A public event on science and politics, to take place at Rockefeller University on April 29, will feature panelists from science, journalism and government discussing obstacles to reasoned debate and sound policies in science. The discussion, called “Conversations on Science and Politics,” will be moderated by WNYC’s Leonard Lopate. It will be held in Rockefeller’s Caspary Auditorium at 7 p.m.

Many of the biggest problems facing our society, like global warming, dwindling oil and unaffordable health care, are at their core scientific problems. Yet the national conversation on science tends toward oversimplification and pandering — never more so than in an election year. The result: a confused public who gets neither the straight story nor good policy. From the debate on embryonic stem cell research to the battle over evolution in schools, we’ve seen the same patterns of sound bites trumping substance.

The panelists, leaders in their fields, each bring a different perspective to the issues surrounding the politicization of science:

Paul Nurse, a Nobel Prize-winning biologist and Rockefeller University’s ninth president, has been an outspoken advocate for science and has called on policymakers to increase investment in basic research in order to fuel technological innovation and economic growth. He has also made numerous media appearances in an effort to improve communication between scientists and the public. He has served as cohost of the “Charlie Rose Science Series,” a monthly public affairs show devoted to scientific issues, on PBS. Before coming to Rockefeller, Nurse spent more than three decades as a research scientist in the United Kingdom, where he was born. His research focuses on the molecular machinery that drives cell division and controls cell shape.

Assignment: Pick up the announcement of the science and politics panel at Rockefeller University where it ends and continue it.

Supplied data:
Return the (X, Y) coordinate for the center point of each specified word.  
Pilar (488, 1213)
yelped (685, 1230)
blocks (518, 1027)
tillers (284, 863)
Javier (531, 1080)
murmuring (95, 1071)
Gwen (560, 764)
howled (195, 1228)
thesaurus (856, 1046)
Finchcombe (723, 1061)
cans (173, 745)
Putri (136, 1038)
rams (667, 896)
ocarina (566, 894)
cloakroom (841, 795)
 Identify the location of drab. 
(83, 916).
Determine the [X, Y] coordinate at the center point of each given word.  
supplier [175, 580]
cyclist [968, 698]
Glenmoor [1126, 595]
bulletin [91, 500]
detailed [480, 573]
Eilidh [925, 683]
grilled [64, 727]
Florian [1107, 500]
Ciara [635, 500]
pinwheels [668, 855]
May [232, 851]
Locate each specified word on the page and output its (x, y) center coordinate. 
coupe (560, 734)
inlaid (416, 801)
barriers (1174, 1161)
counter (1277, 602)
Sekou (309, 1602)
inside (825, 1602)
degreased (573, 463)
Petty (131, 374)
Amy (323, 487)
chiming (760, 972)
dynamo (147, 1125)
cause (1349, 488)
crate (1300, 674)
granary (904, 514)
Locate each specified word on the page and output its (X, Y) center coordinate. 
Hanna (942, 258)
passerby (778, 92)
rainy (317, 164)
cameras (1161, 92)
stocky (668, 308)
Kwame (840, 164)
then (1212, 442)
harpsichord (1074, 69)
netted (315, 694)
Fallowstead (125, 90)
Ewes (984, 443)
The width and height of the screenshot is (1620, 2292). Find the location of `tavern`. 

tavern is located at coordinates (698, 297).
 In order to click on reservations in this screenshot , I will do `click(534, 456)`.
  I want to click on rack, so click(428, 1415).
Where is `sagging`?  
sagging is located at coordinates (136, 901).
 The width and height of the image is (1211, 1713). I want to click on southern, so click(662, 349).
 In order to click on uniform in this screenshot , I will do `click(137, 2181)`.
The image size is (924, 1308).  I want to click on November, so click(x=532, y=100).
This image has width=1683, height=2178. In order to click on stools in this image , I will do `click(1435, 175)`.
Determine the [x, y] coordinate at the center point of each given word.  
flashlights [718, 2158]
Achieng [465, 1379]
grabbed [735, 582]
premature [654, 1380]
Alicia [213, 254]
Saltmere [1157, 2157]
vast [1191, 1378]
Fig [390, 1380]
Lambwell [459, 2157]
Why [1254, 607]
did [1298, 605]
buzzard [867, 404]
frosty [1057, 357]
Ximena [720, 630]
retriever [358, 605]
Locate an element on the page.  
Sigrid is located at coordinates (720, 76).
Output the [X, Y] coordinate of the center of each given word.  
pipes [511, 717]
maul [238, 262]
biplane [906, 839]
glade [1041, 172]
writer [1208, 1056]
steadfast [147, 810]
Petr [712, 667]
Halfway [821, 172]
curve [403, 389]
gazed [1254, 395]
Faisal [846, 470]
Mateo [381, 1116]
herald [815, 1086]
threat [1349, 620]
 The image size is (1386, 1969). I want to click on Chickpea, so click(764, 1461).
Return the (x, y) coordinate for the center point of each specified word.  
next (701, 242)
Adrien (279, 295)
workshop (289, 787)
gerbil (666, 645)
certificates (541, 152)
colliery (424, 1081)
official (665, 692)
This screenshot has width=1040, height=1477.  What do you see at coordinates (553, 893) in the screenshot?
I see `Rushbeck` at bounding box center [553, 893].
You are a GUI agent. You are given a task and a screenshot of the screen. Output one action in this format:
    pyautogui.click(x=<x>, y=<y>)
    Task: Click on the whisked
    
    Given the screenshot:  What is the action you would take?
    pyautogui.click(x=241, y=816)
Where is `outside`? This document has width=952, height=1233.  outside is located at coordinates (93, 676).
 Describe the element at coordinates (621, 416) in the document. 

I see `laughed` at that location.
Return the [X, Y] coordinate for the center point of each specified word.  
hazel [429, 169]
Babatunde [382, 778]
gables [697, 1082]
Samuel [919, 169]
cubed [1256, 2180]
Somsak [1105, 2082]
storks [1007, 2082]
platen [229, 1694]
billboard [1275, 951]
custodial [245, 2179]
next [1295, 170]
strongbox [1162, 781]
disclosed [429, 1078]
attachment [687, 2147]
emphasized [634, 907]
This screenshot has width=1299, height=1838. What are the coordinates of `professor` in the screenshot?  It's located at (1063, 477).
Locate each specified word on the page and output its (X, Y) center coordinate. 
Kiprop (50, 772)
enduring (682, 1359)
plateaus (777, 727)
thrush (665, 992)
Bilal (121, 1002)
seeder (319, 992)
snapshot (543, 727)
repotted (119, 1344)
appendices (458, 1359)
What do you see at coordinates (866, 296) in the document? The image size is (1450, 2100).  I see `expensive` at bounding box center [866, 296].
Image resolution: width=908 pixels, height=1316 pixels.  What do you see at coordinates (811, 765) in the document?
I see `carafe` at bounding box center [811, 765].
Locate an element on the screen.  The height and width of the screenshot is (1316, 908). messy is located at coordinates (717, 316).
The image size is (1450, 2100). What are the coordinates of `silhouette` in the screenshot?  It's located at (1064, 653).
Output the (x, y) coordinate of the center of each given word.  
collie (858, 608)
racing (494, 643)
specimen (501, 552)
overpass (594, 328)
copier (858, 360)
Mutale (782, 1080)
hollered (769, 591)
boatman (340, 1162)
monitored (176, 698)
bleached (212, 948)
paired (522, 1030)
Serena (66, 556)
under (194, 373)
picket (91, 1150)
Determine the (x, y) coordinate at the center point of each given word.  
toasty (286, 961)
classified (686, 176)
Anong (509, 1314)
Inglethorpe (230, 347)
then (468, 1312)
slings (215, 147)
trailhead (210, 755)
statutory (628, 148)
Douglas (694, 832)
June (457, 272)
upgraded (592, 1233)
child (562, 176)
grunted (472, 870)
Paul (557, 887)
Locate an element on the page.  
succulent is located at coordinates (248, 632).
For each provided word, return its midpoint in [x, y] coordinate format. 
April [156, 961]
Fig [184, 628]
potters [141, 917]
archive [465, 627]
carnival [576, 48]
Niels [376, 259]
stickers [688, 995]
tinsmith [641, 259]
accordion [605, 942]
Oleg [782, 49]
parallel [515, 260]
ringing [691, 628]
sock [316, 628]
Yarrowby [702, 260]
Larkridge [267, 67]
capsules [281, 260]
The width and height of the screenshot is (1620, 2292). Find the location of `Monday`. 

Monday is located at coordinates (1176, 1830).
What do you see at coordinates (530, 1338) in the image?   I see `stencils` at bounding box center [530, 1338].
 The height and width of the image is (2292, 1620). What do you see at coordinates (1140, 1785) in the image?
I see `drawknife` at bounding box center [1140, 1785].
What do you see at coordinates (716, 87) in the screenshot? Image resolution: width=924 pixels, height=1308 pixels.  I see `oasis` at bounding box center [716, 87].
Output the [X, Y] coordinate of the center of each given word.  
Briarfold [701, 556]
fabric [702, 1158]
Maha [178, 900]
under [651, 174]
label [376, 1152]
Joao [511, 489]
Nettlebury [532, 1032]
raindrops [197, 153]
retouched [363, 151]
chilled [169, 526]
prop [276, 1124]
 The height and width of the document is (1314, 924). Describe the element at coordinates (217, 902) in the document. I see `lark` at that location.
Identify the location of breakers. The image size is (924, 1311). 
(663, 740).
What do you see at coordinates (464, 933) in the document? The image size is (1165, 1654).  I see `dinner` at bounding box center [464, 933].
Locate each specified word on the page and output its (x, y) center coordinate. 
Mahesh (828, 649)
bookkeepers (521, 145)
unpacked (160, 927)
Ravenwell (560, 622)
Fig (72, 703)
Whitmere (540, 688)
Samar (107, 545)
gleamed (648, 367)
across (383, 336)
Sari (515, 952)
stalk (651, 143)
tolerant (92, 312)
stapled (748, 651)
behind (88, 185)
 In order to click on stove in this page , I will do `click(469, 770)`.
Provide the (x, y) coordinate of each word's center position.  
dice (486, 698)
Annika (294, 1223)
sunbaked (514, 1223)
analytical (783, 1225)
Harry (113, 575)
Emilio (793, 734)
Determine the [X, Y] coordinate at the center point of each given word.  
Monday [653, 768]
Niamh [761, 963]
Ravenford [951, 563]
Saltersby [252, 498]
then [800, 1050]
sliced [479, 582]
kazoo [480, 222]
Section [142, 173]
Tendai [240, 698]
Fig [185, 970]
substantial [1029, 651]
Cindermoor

Answer to the problem:
Miles O’Brien is an Emmy Award-winning broadcast news veteran who serves as CNN’s chief technology and environment correspondent. He anchored CNN’s Alfred I. duPont Award- and George Foster Peabody Award-winning coverage of the landfall of Hurricane Katrina, and he followed up with a series of reports probing the failures of the federal government to address the environmental consequences of extensive flood control projects in the Mississippi Delta. More recently, O’Brien produced a documentary examining the Bush administration’s track record dealing with the environment, titled Broken Government: Scorched Earth, offering proof that the federal government has abandoned commitments to enforce the Endangered Species and Superfund Acts, while stifling scientists who do not toe the line.

Susan F. Wood served as director of the Office of Women’s Health at the United States Food and Drug Administration from 2000 until 2005, when she resigned in response to the FDA’s politically motivated decision to delay approval of over-the-counter status for emergency contraception despite the recommendation of scientific staff and advisory committees. Wood, who has a Ph.D. in biology from Boston University, has worked as a research scientist in the Johns Hopkins University School of Medicine neuroscience department, as science adviser and later deputy director for the Congressional Caucus for Women’s Issues and as director for policy and program development at the U.S. Department of Health and Human Services Office on Women’s Health.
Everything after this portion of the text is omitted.